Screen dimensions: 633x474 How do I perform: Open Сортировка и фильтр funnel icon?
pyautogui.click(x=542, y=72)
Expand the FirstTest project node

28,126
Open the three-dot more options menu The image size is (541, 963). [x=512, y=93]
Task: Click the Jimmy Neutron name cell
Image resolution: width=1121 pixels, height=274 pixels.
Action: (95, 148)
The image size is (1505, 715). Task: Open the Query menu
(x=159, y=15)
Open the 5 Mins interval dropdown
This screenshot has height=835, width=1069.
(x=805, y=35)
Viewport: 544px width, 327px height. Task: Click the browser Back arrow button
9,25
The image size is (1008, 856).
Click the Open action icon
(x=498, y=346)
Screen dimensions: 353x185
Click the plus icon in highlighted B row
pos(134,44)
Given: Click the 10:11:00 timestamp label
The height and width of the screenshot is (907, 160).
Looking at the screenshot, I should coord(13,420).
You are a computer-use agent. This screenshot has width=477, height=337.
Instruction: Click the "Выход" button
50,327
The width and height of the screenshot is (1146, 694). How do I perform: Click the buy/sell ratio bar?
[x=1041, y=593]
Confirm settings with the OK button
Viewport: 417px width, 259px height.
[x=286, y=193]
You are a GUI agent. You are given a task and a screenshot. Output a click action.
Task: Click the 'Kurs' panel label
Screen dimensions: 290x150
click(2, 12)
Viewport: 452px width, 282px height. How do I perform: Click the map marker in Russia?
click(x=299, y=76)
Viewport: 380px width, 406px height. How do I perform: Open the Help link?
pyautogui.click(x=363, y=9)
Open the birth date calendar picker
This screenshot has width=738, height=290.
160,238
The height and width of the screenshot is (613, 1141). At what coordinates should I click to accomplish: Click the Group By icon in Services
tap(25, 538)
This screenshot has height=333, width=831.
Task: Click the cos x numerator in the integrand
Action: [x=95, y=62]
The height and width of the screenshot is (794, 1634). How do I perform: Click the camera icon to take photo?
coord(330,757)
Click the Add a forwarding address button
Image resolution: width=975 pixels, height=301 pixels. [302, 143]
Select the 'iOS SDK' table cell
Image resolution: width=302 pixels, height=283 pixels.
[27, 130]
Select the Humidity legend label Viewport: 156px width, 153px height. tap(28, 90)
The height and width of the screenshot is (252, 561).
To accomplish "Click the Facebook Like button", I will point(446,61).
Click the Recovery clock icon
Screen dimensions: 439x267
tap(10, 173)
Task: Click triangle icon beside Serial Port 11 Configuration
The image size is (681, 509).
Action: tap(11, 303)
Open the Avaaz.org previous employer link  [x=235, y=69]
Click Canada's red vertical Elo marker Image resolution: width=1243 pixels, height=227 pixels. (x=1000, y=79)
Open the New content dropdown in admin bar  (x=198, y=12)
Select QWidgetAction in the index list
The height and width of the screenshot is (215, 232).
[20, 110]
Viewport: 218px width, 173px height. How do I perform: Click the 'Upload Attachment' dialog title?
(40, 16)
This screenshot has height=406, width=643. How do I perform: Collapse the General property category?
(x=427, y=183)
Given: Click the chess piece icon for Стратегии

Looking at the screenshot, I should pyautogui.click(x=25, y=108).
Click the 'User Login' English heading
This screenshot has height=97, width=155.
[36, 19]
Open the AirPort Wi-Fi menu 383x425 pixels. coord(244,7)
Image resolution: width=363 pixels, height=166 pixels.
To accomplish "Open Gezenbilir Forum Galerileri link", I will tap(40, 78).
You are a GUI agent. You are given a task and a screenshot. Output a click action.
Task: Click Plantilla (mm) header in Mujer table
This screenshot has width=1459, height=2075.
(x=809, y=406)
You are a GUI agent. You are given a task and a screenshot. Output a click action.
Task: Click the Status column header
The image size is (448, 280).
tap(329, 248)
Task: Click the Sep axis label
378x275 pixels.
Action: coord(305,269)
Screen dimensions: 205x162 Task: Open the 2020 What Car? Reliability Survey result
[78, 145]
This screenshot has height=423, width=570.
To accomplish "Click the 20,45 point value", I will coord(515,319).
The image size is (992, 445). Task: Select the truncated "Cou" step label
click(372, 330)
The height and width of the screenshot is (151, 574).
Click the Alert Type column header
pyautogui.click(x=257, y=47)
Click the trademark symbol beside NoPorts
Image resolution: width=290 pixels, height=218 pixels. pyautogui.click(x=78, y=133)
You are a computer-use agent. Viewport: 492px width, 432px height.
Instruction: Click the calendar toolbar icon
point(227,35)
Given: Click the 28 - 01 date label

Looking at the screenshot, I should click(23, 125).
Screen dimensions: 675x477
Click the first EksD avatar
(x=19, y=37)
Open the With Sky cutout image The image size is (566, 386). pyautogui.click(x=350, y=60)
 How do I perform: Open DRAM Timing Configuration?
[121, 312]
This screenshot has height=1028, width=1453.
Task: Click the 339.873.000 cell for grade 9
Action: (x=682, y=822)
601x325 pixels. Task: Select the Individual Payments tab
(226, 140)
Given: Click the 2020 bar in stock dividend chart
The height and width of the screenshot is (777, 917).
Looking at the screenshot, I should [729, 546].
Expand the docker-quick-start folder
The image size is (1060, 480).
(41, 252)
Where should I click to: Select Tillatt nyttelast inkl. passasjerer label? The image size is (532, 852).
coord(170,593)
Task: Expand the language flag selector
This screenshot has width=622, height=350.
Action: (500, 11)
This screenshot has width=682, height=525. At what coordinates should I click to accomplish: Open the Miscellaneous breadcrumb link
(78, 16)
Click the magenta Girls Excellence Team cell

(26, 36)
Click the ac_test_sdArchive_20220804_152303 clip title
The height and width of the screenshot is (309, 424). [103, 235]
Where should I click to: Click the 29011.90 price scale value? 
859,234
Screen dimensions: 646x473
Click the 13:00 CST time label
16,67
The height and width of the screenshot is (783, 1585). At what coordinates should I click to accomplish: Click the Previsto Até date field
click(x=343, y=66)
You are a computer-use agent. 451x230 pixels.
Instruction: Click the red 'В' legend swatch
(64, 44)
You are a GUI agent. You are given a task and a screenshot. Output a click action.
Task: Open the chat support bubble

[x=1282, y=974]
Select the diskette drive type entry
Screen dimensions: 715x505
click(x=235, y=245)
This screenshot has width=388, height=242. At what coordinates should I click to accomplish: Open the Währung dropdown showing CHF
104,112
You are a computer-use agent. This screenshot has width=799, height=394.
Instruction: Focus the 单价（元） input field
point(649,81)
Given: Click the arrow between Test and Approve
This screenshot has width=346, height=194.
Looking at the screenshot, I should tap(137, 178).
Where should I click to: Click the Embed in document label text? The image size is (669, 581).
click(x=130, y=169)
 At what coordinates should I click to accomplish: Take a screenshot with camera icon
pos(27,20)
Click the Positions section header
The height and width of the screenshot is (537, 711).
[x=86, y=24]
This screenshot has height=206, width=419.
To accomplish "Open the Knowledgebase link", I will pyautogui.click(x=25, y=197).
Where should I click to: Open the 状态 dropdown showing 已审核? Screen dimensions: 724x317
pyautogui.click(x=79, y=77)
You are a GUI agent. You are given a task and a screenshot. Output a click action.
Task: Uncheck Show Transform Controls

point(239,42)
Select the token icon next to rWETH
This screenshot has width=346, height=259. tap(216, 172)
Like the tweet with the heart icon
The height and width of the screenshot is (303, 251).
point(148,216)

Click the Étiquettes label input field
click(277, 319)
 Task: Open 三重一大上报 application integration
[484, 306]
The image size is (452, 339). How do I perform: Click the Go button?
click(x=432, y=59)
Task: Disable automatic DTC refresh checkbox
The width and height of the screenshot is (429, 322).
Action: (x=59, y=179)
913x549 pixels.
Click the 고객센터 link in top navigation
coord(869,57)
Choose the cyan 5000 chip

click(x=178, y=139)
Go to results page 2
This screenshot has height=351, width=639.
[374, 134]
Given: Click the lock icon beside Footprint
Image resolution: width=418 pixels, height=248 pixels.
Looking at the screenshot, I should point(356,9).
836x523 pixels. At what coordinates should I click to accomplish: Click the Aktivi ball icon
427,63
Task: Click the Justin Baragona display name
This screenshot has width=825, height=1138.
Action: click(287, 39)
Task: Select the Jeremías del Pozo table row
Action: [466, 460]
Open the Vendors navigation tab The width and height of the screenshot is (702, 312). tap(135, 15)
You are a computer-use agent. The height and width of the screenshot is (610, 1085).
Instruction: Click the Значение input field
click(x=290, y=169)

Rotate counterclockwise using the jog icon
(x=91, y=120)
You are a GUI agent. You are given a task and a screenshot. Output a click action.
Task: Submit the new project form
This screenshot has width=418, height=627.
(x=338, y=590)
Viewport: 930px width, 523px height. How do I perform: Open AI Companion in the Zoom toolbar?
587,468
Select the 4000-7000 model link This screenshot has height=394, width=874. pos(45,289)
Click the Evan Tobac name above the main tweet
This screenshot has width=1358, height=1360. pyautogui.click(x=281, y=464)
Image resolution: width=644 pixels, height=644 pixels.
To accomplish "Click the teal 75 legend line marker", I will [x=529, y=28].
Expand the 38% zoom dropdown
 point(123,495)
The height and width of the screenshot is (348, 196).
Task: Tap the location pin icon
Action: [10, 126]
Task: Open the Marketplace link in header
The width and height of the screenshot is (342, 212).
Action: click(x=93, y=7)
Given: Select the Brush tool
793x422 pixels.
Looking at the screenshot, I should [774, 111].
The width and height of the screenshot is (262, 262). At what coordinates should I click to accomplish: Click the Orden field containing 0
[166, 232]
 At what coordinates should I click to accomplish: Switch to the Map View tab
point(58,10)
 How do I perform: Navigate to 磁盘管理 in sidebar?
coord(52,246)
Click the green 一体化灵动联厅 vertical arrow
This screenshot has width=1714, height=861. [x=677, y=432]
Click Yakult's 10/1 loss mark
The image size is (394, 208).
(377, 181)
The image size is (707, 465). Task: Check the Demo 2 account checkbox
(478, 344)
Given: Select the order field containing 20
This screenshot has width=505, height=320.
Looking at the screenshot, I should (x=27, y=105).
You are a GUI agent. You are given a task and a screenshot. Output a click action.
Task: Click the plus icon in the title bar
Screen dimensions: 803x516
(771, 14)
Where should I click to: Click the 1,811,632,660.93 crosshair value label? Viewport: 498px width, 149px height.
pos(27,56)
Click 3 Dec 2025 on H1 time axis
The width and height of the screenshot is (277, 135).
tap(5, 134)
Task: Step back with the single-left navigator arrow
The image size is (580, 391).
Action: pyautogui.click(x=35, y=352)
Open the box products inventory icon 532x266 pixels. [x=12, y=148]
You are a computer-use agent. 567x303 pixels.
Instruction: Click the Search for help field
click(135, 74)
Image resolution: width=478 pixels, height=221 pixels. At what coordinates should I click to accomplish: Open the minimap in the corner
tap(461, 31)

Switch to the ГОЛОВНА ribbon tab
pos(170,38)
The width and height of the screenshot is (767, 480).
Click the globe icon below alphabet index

PROBLEM REQUIREMENTS — State the number of lines in the material above in which the string "axis" appears, with no accompanying text.

WRITTEN REPLY — 2